Mary Copping and Liz Stuart, 22 March 2020

John 19: 25b–27

Liz: What does Mothering Sunday mean to you?

Mary: Well, it’s always been really important to me. My late husband was a war baby and his father was an American serviceman, part Fijian. He came over towards the end of the war, and his mother was an Englishwoman. His father went back to America and his mother died of tuberculosis, so Dr Barnardo’s home took him in along with his brother, and Dr Barnardo’s was his family. There he found family and friendships, and he was really grateful for all they did for him. Then he went into the army when he was a teenager, and he again found family and friends there.

When we married and had a family, Pete was so pleased that he’d got his own family. He valued his family greatly and he valued his friends. And I think that made us value even more our family and our friends.

At this time of distress and difficulty our family and our friends are vitally important to us, and we are seeing huge acts of kindness and love, which is God’s love being spread to our family, to our friends and to those in need.

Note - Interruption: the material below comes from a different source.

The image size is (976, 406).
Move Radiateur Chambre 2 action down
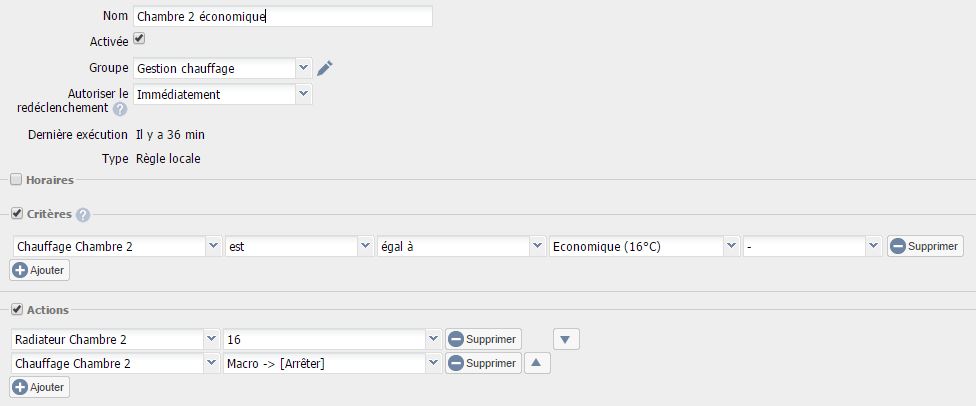pyautogui.click(x=566, y=339)
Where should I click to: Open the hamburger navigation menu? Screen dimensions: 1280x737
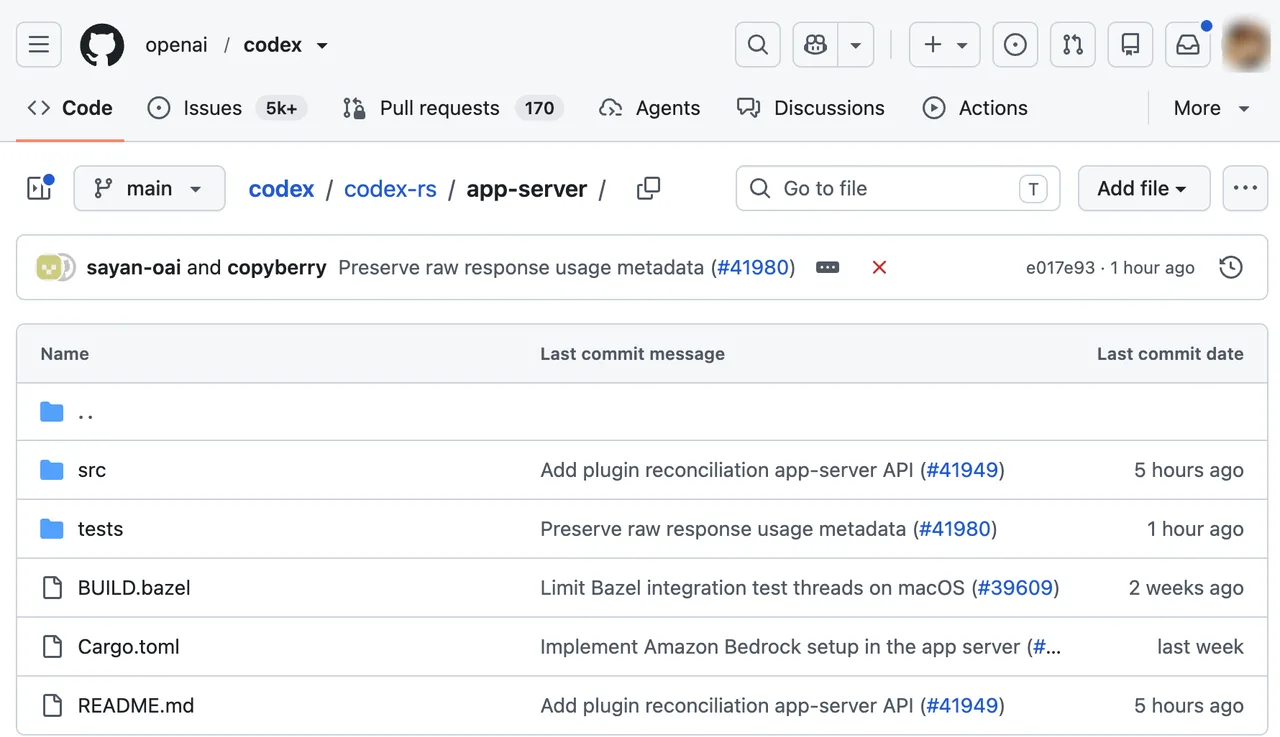(39, 45)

So we thank God for our families and friends and all that they do for us.


You don’t need to be a woman to have the qualities of being a mother – to protect and nurture.


Mary: So how about you? What does Mothering Sunday mean to you, Liz?

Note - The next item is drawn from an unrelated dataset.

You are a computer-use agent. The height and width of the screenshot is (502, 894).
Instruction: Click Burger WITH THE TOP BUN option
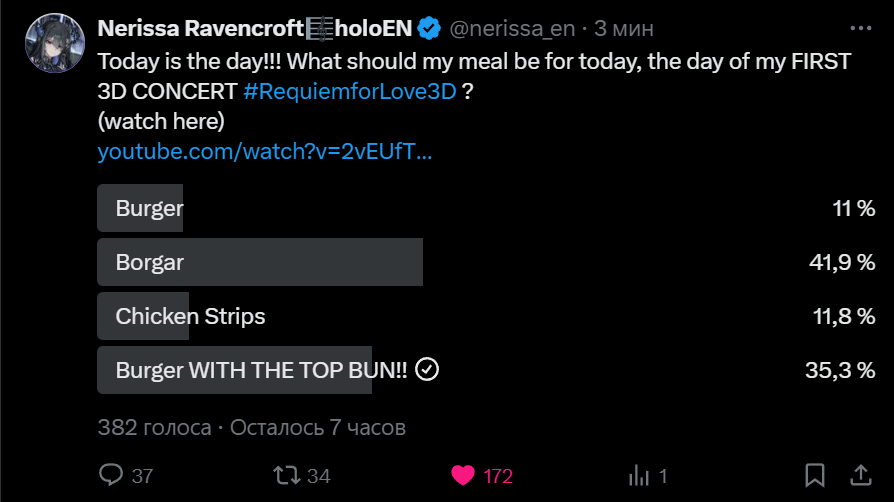click(260, 370)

Liz: Well, I think of my own late mother, and I’m conscious of how lucky I was to have such a fantastic mother.

But I’ve been watching a wonderful programme on the BBC iPlayer which I’d recommend to you if you find yourself in self-isolation at the moment. There are two series of it; it’s called ‘Pose’, and it’s about the transgender community in New York in the 1980s and 90s. What used to happen is that young people who had been rejected by their own mothers and fathers for being gay or for being transgender throughout America would find their way to New York, where obviously they were really vulnerable to all kinds of exploitation and abuse. The transgender community in New York set up houses, and each house had a mother – a transgender mother – who would gather these young people under her wing, fiercely protect them and nurture them and keep them safe.

That reminds me that you don’t need to be a woman to have the qualities of being a mother. I think, at this time, there are a lot of people in the world, many of them quite elderly, who need mothering. They need protecting, they need nurturing. I’m reminded of the fact that Jesus used this wonderful image of God as a mother hen, gathering her children under her wing. That is what God is like, and that is what God wants to do with us now. So let’s all try and be mothers to each other at this really difficult time.